■ BRIEF: Go through the following data and transcribe exactly the stretch of lines from the one holding "The height and width of the screenshot is (911, 1458)." to the one holding "You are a computer-use agent. The image", both included.

■ SUPPLIED MATERIAL:
====================
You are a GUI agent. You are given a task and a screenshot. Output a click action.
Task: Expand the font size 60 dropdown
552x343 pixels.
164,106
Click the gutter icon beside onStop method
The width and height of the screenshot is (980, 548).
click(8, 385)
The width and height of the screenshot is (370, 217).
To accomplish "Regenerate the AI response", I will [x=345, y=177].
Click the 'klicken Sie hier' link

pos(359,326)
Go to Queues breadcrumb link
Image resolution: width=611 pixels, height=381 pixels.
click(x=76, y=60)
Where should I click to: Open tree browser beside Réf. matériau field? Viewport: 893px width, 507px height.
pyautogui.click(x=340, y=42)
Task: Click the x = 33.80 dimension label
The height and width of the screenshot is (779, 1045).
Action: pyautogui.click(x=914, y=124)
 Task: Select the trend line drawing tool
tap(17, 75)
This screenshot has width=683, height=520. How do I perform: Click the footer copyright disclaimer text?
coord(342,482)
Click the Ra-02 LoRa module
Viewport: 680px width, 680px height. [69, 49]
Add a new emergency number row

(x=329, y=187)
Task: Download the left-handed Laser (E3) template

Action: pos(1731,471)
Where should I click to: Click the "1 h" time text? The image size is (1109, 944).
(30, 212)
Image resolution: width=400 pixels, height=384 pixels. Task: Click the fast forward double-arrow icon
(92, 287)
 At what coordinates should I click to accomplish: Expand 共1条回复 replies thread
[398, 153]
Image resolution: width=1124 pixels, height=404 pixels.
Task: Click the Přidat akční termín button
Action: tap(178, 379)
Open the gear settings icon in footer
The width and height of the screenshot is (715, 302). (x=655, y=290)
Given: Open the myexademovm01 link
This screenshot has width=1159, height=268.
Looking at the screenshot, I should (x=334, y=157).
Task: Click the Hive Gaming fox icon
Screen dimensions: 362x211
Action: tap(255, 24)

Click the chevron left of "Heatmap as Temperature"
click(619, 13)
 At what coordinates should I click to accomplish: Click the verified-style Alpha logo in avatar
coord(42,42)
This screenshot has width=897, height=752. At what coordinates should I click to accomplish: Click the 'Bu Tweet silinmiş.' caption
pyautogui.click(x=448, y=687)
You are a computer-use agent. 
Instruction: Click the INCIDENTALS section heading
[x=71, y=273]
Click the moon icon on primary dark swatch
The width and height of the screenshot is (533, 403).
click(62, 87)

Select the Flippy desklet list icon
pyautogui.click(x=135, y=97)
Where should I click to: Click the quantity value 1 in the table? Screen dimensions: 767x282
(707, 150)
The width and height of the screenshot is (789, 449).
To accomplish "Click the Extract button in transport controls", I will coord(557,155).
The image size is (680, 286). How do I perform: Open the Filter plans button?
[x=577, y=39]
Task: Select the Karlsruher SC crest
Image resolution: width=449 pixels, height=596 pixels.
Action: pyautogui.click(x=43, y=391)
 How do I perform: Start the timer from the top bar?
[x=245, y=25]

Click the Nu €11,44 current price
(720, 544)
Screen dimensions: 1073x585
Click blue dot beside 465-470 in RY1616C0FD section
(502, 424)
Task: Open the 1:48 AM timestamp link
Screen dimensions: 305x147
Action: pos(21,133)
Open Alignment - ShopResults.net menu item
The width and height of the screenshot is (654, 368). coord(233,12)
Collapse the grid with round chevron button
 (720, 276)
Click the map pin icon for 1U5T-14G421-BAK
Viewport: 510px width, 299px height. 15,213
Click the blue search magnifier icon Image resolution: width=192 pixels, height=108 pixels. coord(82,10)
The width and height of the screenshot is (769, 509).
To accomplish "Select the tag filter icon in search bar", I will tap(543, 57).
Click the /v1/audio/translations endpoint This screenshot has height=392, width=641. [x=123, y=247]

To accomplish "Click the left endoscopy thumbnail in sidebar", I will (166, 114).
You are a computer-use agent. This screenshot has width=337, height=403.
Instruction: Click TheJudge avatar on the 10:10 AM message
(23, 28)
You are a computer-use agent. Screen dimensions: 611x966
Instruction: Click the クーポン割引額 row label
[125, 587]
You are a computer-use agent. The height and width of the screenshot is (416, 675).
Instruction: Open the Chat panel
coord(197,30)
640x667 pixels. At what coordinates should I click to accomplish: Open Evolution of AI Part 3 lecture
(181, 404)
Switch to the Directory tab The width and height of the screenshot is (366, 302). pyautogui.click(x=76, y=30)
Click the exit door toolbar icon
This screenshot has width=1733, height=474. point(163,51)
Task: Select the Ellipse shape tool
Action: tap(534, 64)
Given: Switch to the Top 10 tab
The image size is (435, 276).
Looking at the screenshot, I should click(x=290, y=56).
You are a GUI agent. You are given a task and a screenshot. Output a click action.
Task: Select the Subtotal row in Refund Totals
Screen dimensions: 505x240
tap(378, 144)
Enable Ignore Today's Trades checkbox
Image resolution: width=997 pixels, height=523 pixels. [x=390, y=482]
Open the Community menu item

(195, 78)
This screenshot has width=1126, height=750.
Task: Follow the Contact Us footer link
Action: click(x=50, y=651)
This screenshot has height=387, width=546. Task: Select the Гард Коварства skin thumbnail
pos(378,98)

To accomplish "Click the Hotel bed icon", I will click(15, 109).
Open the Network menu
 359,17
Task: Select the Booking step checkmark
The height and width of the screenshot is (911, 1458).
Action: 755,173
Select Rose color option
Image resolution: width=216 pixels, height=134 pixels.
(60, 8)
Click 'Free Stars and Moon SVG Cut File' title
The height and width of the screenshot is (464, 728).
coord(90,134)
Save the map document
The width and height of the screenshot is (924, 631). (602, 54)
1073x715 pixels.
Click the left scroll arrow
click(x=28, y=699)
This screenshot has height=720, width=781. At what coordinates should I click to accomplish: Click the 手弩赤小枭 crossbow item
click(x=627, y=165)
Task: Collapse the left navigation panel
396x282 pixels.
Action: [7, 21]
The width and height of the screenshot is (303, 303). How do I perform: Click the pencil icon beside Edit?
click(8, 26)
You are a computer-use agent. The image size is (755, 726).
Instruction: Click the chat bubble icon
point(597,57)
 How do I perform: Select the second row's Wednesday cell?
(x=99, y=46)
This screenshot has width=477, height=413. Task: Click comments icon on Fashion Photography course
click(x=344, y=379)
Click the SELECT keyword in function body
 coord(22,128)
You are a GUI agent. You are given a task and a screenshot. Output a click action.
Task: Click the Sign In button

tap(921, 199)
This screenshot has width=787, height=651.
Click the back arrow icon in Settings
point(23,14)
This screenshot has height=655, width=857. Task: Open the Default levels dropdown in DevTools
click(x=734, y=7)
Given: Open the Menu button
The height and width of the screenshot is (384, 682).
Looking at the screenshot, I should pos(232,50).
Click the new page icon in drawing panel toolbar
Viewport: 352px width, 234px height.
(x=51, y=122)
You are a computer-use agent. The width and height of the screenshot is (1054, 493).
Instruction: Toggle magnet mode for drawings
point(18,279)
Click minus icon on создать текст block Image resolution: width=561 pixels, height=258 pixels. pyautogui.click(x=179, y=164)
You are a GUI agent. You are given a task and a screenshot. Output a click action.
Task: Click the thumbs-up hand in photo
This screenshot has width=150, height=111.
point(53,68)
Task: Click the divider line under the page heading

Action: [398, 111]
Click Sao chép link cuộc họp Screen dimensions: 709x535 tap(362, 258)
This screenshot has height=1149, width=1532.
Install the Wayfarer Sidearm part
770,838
====================
■ SOLUTION:
The height and width of the screenshot is (911, 1458).
Action: 755,173
Select Rose color option
Image resolution: width=216 pixels, height=134 pixels.
(60, 8)
Click 'Free Stars and Moon SVG Cut File' title
The height and width of the screenshot is (464, 728).
coord(90,134)
Save the map document
The width and height of the screenshot is (924, 631). (602, 54)
1073x715 pixels.
Click the left scroll arrow
click(x=28, y=699)
This screenshot has height=720, width=781. At what coordinates should I click to accomplish: Click the 手弩赤小枭 crossbow item
click(x=627, y=165)
Task: Collapse the left navigation panel
396x282 pixels.
Action: [7, 21]
The width and height of the screenshot is (303, 303). How do I perform: Click the pencil icon beside Edit?
click(8, 26)
You are a computer-use agent. The image size is (755, 726).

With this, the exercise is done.